Beberapa anak memilih menjawab untuk teh yang tersisa itu.

"Teh itu kan milik Ibu, apakah kalian akan meminum teh yang tersisa separuh itu?" tanya saya.

Beberapa anak tampak berpikir. "Saya akan mengambil gelas itu dan menaruhnya di dapur, Pak!"

"Bagus!" saya berseru. "Emm, tetapi seandainya gelas itu ada tutupnya, dan itu artinya mungkin ibu akan kembali untuk meminum teh tersebut, bagaimana?"

"Saya akan menuang teh ke dalam gelas itu agar penuh kembali, Pak!" jawab seorang anak.

"Sip, tindakan yang bagus!
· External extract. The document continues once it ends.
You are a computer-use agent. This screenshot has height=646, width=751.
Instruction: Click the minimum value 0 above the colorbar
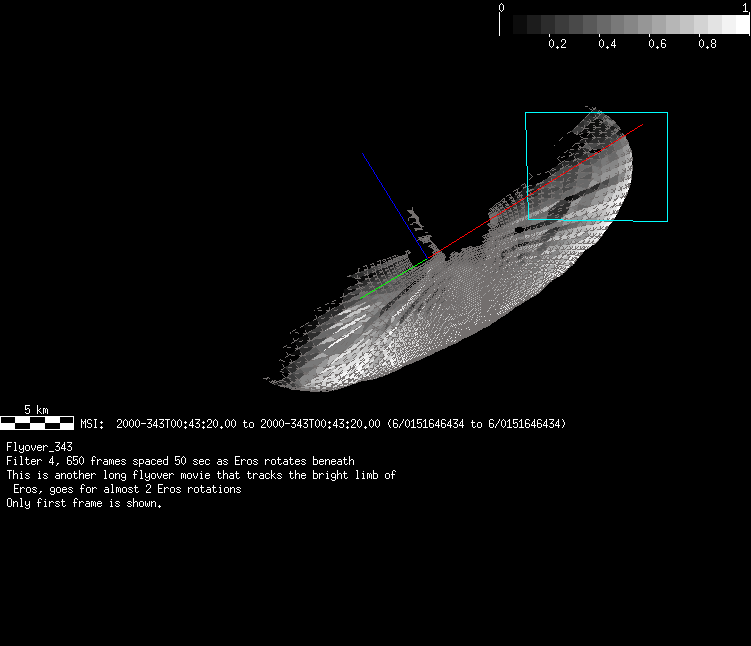501,7
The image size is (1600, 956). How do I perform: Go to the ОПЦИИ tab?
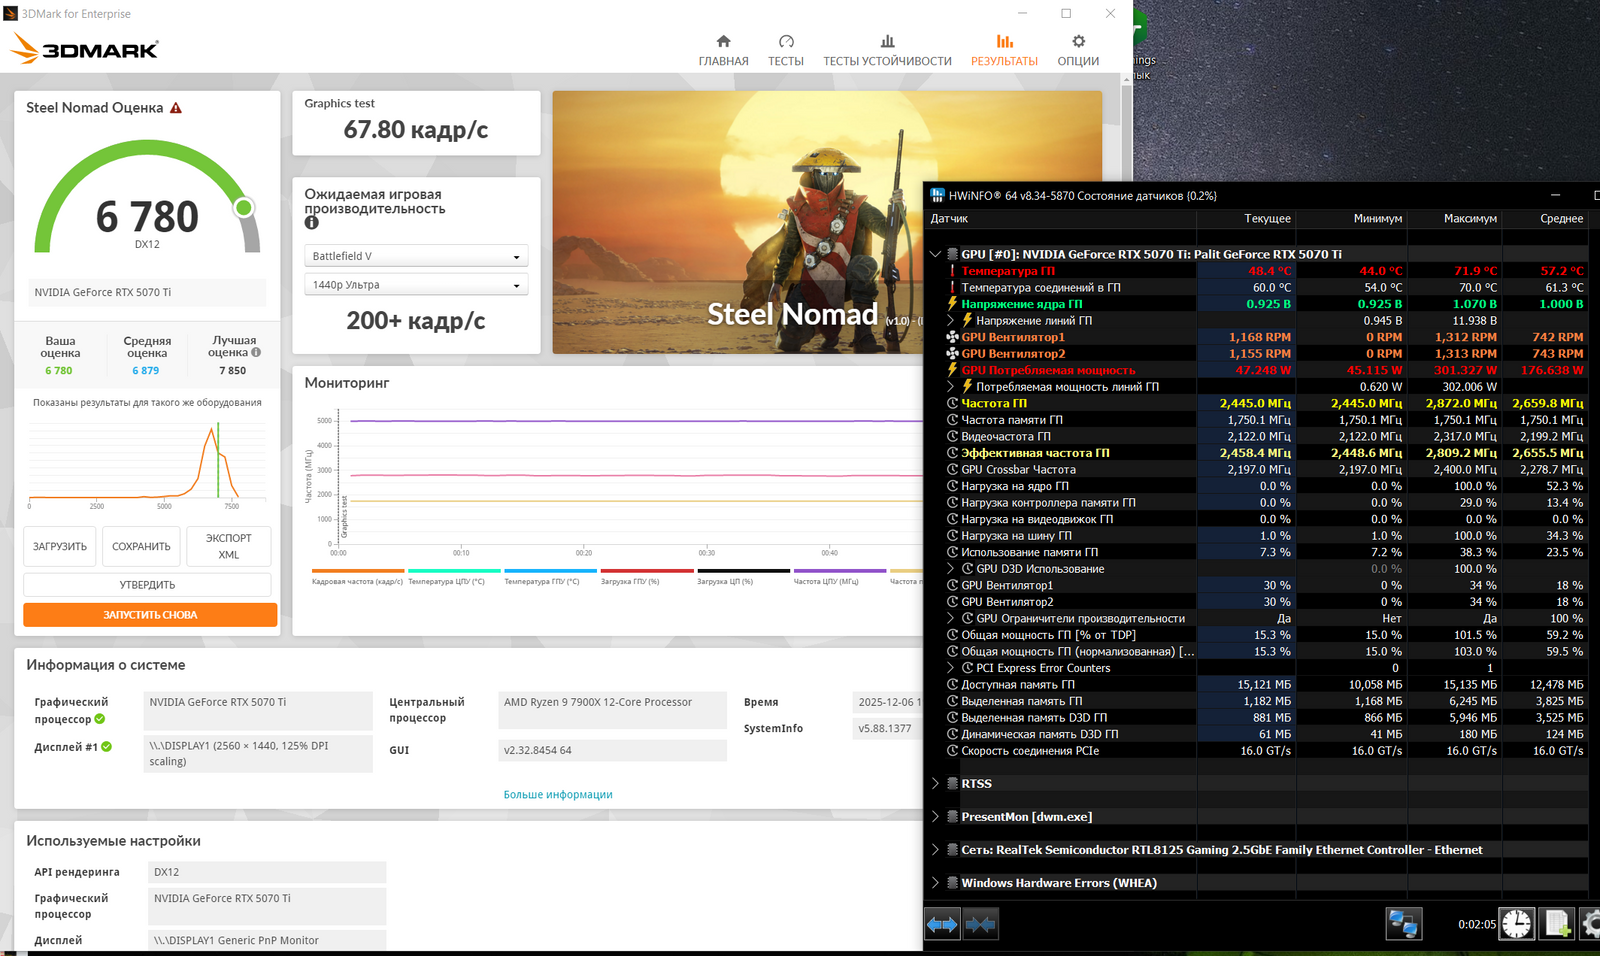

Adakah jawaban yang lain?" saya masih terus bertanya kepada anak-anak.

Tiba-tiba seorang anak mengangkat tangannya dan berseru, "Oh, saya tahu, Pak! Saya akan menggeser gelas itu agak ke tengah!"

Sebagian anak nampak belum begitu paham pada jawaban tersebut. "Bisa kamu jelaskan lagi?" tanya saya.

"Gelas itu kan ada di pinggir meja (tepat di bibir meja), maka saya akan memindahkannya agak ke tengah untuk menghindarkan gelas itu tersenggol dan jatuh ke lantai! Biar tidak pecah!" jelasnya.

"Yup! Bagus sekali! Semua jawaban kalian bagus sekali!"

dan itulah... itulah yang saya maksud dengan kepekaan! Kepekaan terhadap sesuatu, terhadap apa yang ada di sekeliling kita memang haruslah kita latih terus-menerus kepekaan itu. Kita harus berlatih mengambil tindakan terhadap sesuatu yang sekiranya kurang tepat, meskipun hal itu kadang terasa sungguh sepele. banyak sekali contoh "kebaikan kecil" yang hanya bisa dilakukan oleh seseorang yang memiliki kepekaan dan rasa kepedulian terhadap sekitarnya, misalnya menyingkirkan batu, duri, atau pecahan kaca (beling) di jalan.

"Anak-anak, siapa tahu dari kebaikan-kebaikan 'kecil' itulah Tuhan senang pada kita."

Oleh sebab itulah, sekali lagi, kepekaan itu harus kita latih dan coba terapkan di lingkungan kita: di rumah dan di sekolah. Itulah sebabnya, saya meminta pada kalian untuk melihat ke sekeliling sejenak di awal pembelajaran ini.

Maka anak-anak kemudian mengerti, bahwa kelas mereka "belum siap sepenuhnya" ditandai dengan masih ada beberapa sampah kertas yang berserakan di lantai, papan tulis yang belum bersih, dan meja guru yang taplaknya tidak tertata rapi. Mereka pun kemudian saya kasih waktu lima menit untuk membereskan ketidakberesan tersebut!

"Kalau hanya untuk lulus ujian nasional bahasa Indonesia, kita bisa belajar intensif mulai semester dua nanti, dengan try out dan latihan-latihan soal. Tapi tentang sikap, tata krama, cinta kebersihan, dan kepekaan serta kepedulian terhadap sekitar kita, itu harus kita latih sepanjang waktu, lagi, lagi, dan lagi, sampai tiada lagi!"